Stephen A. Hathaway '68 UIC; AM '70, MS '74 UIUC
Navy Pier Attendee


My architectural classes at the east end, above the structure to the west and just west of the auditorium space.

A wonderful class of talented architecture students, some of the older veterans taught us a great deal.

Norman A. Koglin '51 UIUC
'48 Navy Pier Attendee


Kedzie Avenue to Archer, Archer to Wacker and Wabash and then Grand Avenue and onto Navy Pier - what a commute, but an enjoyable one from September 1949 to June of '52! Classes all up and down the long north side of the Pier. Great teachers all and it was most enjoyable hearing the many GIs share their experiences.
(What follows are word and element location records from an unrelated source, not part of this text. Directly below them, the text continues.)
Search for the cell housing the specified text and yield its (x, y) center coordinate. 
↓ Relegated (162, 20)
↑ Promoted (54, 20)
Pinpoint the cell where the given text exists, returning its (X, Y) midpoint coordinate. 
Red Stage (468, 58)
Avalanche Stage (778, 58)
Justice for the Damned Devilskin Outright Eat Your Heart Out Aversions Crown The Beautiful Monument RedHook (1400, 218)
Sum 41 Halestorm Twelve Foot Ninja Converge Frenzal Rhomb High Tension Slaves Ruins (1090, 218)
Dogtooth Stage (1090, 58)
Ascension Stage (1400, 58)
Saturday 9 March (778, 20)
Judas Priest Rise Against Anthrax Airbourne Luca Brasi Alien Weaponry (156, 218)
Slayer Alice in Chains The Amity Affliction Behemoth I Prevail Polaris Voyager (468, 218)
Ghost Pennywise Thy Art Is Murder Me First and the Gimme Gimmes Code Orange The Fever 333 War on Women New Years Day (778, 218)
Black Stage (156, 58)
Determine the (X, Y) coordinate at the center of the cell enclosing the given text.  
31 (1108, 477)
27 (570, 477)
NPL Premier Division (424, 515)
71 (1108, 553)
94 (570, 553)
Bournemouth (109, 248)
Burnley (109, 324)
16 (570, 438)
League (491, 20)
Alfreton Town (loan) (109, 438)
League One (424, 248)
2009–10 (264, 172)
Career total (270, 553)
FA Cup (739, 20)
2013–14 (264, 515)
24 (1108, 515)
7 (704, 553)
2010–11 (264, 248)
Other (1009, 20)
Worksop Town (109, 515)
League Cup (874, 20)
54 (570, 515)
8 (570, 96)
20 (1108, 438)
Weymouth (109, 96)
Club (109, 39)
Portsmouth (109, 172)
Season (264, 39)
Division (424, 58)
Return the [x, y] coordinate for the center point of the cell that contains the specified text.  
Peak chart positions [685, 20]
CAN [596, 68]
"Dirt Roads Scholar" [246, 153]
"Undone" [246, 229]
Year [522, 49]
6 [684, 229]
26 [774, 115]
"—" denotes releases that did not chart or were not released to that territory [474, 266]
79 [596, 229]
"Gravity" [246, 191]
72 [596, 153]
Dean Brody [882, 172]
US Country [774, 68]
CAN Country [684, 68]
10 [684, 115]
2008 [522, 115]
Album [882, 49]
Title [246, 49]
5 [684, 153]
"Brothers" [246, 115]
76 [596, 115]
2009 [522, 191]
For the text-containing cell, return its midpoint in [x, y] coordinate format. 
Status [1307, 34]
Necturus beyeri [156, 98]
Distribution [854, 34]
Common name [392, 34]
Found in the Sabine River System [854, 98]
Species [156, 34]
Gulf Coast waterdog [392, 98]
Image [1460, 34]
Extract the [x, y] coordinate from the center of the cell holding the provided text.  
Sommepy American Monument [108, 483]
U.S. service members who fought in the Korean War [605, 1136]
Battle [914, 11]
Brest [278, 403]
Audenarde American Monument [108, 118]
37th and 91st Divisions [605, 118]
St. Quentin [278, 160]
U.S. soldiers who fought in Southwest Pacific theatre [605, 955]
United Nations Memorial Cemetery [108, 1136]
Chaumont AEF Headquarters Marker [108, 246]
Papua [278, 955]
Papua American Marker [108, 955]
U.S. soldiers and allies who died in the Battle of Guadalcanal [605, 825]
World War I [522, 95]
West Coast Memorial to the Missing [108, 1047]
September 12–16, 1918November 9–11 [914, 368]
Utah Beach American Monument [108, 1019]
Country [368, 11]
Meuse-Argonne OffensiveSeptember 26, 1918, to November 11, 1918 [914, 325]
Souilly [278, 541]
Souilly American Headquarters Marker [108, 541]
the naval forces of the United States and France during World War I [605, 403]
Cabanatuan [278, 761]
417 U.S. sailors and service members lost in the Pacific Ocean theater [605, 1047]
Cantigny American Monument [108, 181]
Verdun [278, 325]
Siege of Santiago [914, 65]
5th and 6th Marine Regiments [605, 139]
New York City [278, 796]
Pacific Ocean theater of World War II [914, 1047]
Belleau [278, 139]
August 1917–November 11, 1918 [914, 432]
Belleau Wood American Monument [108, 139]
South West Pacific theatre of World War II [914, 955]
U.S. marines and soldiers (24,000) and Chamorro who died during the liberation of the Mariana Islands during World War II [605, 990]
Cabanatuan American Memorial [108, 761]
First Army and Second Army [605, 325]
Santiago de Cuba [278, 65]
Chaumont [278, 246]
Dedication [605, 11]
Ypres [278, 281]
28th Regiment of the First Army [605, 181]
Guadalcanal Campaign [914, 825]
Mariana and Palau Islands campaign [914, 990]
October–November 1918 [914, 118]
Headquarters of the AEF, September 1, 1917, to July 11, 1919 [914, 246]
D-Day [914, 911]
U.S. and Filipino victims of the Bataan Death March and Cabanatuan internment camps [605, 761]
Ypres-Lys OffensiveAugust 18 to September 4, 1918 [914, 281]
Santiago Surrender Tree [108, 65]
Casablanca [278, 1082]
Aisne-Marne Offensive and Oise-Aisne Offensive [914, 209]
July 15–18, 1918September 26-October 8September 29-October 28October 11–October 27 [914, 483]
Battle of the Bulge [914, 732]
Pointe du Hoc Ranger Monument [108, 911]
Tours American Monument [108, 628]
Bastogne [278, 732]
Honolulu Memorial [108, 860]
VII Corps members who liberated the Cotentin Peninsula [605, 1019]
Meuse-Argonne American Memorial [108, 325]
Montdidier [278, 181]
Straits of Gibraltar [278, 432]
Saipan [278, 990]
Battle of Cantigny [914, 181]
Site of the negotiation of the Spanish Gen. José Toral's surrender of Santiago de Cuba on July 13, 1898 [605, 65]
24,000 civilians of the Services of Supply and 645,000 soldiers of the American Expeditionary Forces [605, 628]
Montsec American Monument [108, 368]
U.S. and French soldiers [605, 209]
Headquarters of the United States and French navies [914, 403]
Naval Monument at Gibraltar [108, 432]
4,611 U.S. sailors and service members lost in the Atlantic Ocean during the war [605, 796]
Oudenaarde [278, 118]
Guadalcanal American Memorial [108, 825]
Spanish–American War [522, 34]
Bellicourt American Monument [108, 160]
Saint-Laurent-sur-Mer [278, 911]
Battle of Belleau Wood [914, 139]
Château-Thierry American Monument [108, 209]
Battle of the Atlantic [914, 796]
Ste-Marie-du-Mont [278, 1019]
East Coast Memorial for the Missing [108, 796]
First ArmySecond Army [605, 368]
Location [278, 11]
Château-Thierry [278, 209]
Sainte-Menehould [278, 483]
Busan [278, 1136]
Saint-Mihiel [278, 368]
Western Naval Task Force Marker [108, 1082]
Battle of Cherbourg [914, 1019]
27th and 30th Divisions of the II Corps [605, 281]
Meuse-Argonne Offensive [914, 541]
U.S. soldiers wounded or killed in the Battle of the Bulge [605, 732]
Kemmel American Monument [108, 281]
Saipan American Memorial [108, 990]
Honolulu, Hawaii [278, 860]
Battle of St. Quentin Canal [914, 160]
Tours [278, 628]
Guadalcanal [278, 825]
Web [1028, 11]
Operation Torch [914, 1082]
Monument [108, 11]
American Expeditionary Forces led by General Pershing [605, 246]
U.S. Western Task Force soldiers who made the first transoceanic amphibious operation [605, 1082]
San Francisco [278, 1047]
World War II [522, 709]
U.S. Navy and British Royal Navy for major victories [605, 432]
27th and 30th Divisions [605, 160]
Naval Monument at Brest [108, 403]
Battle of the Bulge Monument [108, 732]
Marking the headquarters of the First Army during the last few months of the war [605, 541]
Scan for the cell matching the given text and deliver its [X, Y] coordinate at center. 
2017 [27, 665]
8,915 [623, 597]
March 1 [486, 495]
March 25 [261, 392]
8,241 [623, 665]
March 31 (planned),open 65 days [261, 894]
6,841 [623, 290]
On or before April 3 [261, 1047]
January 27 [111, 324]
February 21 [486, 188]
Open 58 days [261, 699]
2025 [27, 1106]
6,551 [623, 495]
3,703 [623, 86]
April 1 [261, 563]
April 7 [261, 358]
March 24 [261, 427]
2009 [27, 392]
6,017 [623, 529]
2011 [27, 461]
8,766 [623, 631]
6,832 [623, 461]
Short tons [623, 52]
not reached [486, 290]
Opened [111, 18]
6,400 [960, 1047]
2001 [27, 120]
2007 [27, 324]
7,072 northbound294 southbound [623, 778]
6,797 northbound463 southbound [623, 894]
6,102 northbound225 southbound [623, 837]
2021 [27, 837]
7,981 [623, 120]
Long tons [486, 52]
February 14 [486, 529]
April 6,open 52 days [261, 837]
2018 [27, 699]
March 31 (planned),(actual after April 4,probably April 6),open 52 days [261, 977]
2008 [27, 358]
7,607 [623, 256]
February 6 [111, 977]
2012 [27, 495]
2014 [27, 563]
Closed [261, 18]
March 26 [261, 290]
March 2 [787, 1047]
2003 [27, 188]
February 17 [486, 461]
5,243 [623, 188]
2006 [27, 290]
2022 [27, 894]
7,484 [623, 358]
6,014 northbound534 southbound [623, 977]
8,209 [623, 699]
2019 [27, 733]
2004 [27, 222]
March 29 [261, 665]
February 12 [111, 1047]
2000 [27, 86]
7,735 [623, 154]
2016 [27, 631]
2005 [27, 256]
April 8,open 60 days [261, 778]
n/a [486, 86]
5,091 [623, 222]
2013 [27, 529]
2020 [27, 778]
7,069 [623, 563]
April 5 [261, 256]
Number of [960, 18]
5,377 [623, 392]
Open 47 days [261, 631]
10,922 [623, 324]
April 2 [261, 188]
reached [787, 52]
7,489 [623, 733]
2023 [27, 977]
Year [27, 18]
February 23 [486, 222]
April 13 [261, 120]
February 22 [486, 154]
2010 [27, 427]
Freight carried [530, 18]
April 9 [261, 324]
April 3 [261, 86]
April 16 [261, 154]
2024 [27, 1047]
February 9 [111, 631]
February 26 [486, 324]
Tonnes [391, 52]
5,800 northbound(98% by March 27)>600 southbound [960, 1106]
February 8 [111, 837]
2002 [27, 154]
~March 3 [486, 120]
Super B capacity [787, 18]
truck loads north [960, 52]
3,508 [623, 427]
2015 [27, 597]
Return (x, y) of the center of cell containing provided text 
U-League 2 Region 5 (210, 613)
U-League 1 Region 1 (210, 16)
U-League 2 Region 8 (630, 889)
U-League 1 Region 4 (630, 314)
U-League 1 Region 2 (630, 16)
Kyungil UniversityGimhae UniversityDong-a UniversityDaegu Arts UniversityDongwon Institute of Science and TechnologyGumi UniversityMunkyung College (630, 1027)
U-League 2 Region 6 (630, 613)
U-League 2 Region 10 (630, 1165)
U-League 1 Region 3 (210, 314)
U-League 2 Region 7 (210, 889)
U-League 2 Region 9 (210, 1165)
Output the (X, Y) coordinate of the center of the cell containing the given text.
It was bittersweet to leave for the big Urbana campus with no Lake Michigan and Chicago skyline. Those were the years!!

Daniel J. Petromilli '53 UIUC
1949-52 Navy Pier Attendee


Classes on the north side of the Pier during storms that blew water against the windows while the wind whistled through the east-west axis. Natural drama that helped provide energy to otherwise dry lectures.

Ted Truske '56 UIUC
Navy Pier Attendee


Working for a full four-year school was my first experience with activism of a political nature and opened my eyes to the importance of working toward a goal.

Our instructors were, for the most part, top-notch teachers.

Barry A. Goldberg '62, MS '64 UIUC
Navy Pier Attendee


I remember the single corridor - mile long campus and the gym where I took archery and boxing (received the one and only bloody nose of my life).

I would have happily gone all four years to Navy Pier but transferred after squeezing out an "extra" semester. It helped the financing of my education.

Because we were all commuters there was little opportunity to bond as we did later Downstate. I really don't recall individual friends from those first 2 1 /2 years. I recall that there were "socials" and the like but I usually got on the Grand Avenue streetcar to get home for homework and jobs I held while in school.